**TASK INSTRUCTIONS**
Please return exactly the lines below that run from the line with "The image size" through the end of the listing, both included, but not the pictures.

**EXTRACTED DATA**
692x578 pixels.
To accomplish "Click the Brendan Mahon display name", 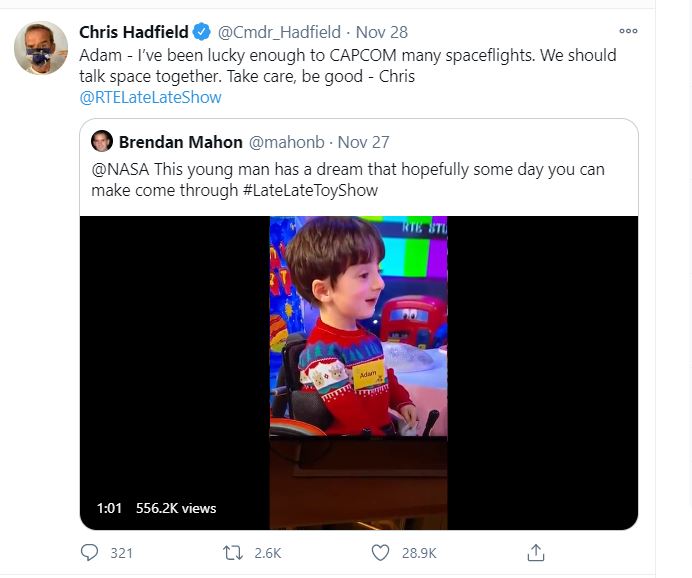I will (180, 141).
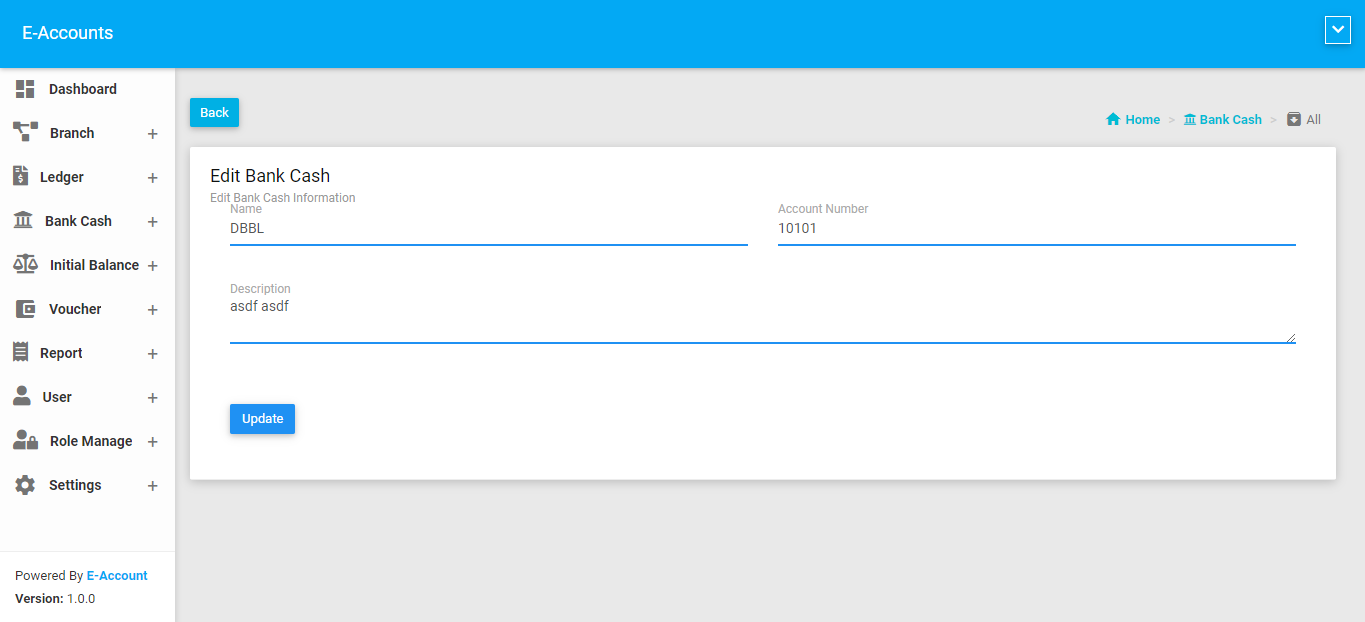Select the Ledger menu item label

coord(62,177)
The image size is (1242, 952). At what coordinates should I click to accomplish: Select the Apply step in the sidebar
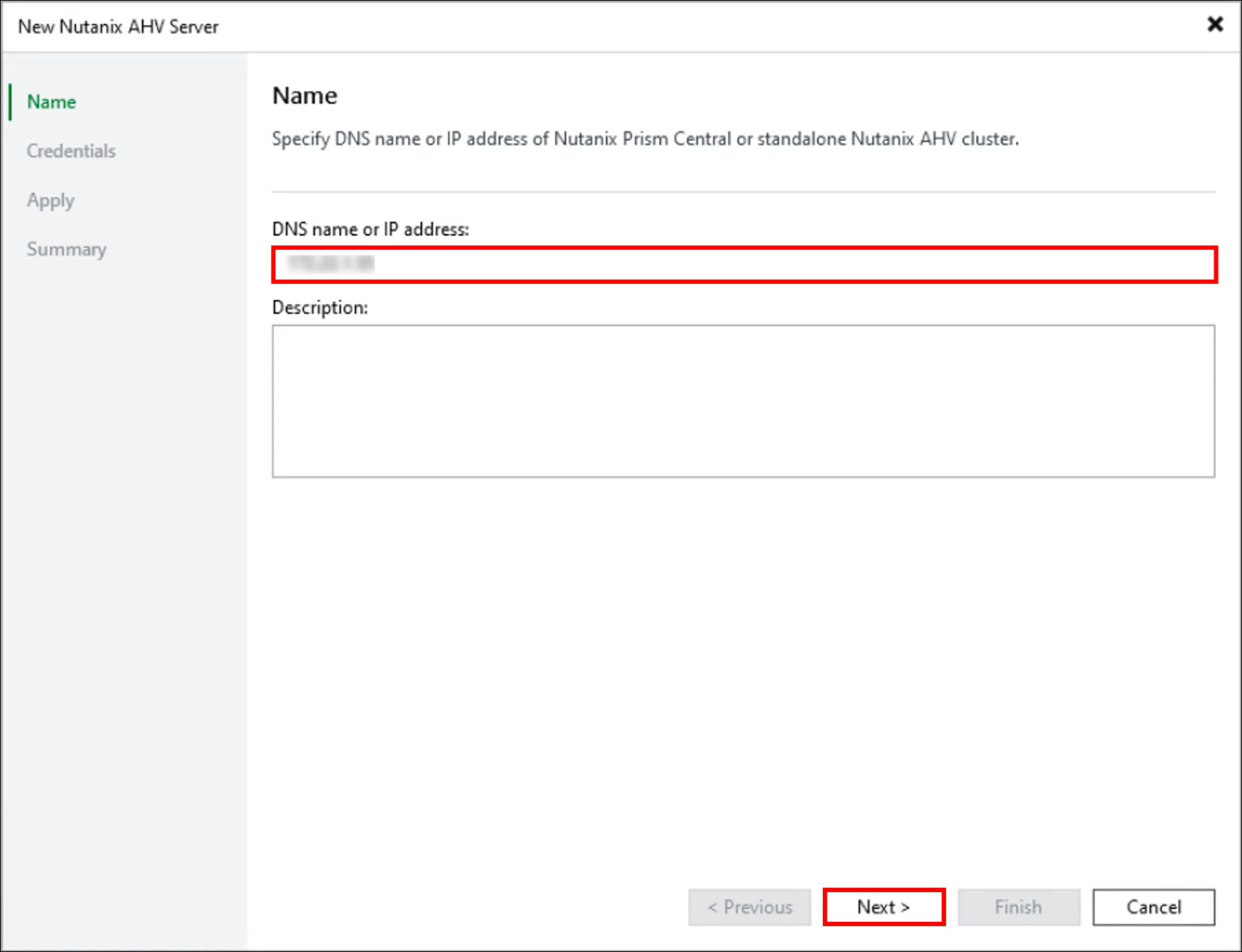click(50, 200)
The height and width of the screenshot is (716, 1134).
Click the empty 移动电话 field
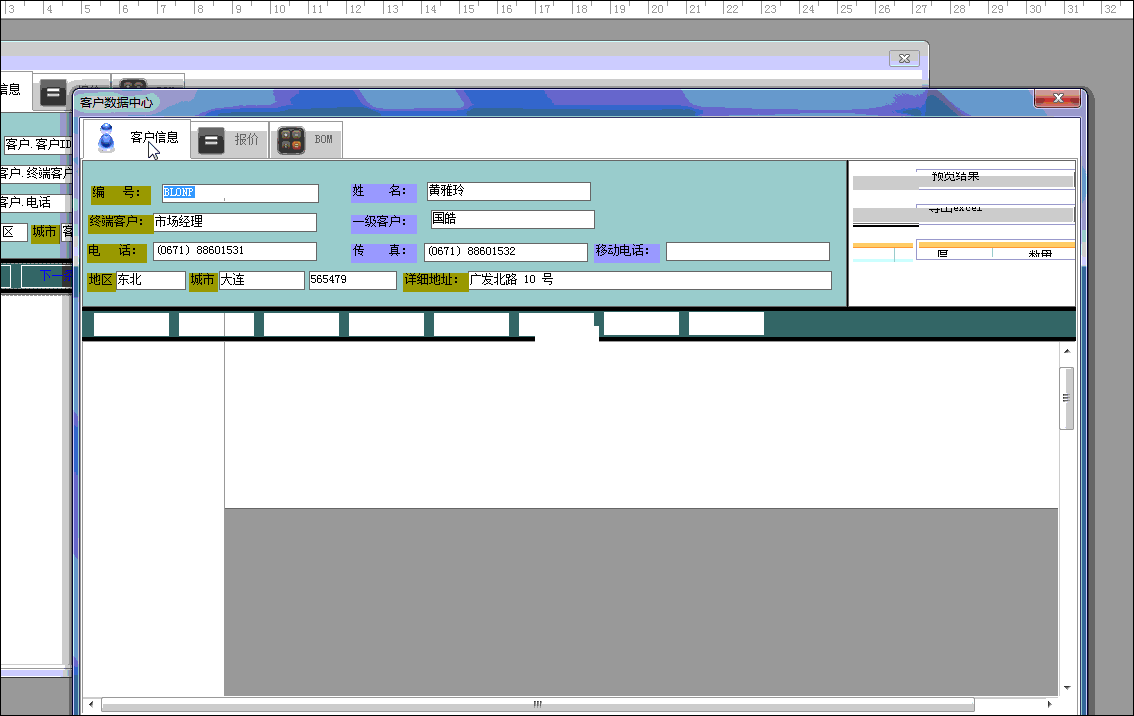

**REPLY**
The image size is (1242, 952). At what coordinates should I click to accomplish: Select the Apply step in the sidebar
click(50, 200)
The height and width of the screenshot is (716, 1134).
Click the empty 移动电话 field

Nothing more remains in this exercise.